(Exercise):
Only the lines from the one containing "Open the iPhone product link" through the last line below should be written out, exactly and with both ends kept.

______________________________

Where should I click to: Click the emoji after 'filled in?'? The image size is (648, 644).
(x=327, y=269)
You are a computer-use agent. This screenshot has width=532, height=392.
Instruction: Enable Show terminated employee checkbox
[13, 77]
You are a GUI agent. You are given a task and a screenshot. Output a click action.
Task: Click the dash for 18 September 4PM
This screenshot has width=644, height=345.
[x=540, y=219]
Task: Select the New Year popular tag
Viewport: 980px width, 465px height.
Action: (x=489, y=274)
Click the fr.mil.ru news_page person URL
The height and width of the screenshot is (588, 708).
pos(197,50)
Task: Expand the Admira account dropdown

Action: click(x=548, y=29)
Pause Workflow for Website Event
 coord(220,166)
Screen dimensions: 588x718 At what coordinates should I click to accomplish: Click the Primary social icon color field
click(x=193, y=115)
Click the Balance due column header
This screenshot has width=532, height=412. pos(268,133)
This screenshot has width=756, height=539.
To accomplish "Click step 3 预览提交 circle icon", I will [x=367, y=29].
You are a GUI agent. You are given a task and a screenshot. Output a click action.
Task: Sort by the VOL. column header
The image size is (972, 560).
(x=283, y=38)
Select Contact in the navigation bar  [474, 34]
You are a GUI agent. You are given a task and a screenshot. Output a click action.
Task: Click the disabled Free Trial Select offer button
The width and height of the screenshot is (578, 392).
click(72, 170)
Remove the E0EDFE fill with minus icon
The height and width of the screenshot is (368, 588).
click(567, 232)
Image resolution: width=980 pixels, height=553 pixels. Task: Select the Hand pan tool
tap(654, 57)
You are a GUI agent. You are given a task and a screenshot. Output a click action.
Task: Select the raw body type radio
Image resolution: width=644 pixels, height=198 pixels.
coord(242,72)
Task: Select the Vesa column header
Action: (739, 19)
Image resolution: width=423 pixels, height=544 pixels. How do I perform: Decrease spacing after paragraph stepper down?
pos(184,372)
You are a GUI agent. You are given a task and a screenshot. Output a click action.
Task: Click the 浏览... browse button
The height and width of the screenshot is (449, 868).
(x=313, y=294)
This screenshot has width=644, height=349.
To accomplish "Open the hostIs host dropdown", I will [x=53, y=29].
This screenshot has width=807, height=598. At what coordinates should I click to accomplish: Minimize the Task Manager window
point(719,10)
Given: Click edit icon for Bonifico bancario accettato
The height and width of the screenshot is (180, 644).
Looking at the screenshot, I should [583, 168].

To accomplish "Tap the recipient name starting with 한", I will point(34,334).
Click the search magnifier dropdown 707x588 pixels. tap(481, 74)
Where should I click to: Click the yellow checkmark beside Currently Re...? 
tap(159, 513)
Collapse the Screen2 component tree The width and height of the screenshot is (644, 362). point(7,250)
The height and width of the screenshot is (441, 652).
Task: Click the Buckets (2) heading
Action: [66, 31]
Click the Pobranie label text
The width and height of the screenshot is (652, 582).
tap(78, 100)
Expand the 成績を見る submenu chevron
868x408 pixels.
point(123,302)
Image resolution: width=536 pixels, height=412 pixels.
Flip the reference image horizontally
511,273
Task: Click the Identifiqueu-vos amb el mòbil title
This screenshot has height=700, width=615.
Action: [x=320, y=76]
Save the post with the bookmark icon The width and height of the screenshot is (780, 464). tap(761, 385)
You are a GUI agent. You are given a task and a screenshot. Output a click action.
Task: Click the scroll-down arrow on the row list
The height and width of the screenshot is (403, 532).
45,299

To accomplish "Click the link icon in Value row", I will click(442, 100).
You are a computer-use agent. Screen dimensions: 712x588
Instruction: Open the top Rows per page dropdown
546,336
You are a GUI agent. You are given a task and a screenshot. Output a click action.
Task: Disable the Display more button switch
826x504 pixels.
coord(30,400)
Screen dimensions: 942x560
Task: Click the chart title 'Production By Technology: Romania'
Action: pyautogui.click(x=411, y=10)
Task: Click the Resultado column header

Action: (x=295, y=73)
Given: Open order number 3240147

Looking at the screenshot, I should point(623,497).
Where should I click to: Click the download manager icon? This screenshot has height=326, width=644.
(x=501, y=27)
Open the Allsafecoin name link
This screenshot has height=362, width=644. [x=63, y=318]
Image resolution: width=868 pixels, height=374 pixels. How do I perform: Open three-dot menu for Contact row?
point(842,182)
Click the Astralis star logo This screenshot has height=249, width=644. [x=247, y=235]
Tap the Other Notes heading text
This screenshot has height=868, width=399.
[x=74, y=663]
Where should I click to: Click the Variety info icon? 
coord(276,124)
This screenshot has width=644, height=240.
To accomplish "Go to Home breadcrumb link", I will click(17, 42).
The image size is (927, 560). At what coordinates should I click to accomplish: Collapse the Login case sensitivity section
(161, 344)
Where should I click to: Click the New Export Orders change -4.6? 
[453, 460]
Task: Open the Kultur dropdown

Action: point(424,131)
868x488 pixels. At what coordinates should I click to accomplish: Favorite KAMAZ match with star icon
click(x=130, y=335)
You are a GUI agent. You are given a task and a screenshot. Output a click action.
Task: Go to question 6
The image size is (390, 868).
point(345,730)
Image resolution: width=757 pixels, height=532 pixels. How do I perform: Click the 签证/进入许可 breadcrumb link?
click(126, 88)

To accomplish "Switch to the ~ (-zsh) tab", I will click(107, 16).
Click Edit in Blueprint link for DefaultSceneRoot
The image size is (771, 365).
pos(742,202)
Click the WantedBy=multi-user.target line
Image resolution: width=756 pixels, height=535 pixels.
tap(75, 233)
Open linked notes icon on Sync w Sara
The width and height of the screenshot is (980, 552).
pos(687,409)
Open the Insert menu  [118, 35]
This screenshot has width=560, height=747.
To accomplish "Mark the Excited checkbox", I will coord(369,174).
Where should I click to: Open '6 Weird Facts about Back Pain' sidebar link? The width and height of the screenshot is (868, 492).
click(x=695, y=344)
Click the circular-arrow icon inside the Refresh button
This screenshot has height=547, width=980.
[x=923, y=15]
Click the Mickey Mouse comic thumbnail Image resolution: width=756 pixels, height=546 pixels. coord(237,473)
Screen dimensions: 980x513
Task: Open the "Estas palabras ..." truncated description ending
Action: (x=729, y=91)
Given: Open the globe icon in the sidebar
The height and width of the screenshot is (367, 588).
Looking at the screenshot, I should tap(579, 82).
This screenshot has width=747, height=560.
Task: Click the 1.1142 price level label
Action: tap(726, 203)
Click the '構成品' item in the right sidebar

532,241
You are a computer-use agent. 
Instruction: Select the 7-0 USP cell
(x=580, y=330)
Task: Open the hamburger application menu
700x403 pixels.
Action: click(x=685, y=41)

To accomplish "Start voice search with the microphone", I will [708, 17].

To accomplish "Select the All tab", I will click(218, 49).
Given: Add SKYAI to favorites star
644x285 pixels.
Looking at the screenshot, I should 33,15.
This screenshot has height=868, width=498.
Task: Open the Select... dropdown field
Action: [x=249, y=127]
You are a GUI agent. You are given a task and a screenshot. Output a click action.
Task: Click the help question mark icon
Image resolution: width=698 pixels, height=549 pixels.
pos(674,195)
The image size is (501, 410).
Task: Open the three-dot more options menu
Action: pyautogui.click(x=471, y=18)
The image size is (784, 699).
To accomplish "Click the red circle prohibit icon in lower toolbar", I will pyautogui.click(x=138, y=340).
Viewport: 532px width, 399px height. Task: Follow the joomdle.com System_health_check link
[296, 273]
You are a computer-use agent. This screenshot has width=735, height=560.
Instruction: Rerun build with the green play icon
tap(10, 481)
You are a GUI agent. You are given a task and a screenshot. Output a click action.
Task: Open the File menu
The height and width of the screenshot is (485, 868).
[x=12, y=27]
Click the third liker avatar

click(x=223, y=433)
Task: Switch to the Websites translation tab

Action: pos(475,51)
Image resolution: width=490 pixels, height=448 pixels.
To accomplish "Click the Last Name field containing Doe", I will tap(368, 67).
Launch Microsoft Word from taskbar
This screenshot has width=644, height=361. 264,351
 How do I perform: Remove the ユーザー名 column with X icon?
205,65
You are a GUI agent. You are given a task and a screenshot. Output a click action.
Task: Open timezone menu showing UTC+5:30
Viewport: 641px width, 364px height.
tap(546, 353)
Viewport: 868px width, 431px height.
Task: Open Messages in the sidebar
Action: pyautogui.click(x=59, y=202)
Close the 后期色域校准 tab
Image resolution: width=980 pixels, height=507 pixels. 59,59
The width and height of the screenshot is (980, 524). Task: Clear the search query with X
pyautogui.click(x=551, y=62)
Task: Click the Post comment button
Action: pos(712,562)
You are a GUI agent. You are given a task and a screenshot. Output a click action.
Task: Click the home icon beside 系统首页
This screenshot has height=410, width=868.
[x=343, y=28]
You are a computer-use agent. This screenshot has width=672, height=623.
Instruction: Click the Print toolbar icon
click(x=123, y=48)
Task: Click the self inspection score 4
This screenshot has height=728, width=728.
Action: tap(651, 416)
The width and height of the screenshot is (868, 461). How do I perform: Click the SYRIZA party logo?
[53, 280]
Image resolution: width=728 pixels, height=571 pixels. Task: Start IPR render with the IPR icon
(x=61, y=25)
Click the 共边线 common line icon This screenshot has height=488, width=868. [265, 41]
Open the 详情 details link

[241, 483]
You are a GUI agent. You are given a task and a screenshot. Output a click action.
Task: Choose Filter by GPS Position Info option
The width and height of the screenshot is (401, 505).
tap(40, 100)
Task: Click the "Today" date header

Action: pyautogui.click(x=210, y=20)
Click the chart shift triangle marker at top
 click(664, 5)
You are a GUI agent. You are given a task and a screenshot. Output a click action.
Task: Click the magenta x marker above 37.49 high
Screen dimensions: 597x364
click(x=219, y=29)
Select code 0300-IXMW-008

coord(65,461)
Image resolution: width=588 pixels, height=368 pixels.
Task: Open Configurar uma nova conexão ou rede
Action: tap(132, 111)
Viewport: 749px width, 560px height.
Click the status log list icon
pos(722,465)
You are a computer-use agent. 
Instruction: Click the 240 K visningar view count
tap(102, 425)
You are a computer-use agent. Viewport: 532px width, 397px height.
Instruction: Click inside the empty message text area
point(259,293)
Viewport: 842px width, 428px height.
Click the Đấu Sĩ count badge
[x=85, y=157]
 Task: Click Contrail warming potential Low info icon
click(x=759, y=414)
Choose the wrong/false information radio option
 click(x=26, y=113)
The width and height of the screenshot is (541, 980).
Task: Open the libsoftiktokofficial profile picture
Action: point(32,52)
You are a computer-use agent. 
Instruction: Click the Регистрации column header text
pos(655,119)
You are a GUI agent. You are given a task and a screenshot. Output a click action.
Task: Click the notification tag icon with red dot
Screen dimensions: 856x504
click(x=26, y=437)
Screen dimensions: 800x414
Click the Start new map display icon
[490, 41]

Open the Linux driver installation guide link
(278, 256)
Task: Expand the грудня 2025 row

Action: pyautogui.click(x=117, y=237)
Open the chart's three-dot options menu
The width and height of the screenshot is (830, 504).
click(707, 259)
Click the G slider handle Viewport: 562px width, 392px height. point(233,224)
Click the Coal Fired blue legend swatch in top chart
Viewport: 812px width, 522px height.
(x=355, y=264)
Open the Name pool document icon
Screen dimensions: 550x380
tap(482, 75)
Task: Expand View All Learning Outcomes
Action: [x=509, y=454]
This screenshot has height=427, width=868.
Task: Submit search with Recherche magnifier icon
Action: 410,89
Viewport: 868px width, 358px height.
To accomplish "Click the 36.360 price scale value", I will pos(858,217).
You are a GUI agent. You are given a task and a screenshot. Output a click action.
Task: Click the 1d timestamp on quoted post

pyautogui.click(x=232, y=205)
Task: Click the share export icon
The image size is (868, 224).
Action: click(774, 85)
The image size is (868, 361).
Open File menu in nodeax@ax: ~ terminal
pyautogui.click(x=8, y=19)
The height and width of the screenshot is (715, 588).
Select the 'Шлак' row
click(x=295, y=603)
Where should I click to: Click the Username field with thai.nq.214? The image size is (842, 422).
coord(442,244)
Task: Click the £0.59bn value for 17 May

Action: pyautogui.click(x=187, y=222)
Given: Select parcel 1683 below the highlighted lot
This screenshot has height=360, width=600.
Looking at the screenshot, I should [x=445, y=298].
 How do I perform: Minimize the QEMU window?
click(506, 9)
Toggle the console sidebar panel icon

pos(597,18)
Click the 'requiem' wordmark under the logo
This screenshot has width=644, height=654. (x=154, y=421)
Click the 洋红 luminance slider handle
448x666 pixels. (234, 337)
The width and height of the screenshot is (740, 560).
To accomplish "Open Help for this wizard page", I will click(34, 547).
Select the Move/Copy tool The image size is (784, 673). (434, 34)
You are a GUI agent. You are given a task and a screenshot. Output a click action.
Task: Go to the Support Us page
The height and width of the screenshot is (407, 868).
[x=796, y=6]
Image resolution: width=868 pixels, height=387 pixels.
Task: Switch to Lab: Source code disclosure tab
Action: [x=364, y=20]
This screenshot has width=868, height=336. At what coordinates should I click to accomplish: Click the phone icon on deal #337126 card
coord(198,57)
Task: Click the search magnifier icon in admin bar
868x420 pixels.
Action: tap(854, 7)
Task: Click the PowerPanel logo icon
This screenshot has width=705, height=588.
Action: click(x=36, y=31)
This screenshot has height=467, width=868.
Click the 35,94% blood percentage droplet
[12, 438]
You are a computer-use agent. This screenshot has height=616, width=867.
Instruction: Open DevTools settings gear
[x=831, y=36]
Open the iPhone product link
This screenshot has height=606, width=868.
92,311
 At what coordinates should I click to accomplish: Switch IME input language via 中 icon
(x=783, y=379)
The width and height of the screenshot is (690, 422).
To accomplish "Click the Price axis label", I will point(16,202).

______________________________

(Your solution):
Open the iPhone product link
This screenshot has height=606, width=868.
92,311
 At what coordinates should I click to accomplish: Switch IME input language via 中 icon
(x=783, y=379)
The width and height of the screenshot is (690, 422).
To accomplish "Click the Price axis label", I will point(16,202).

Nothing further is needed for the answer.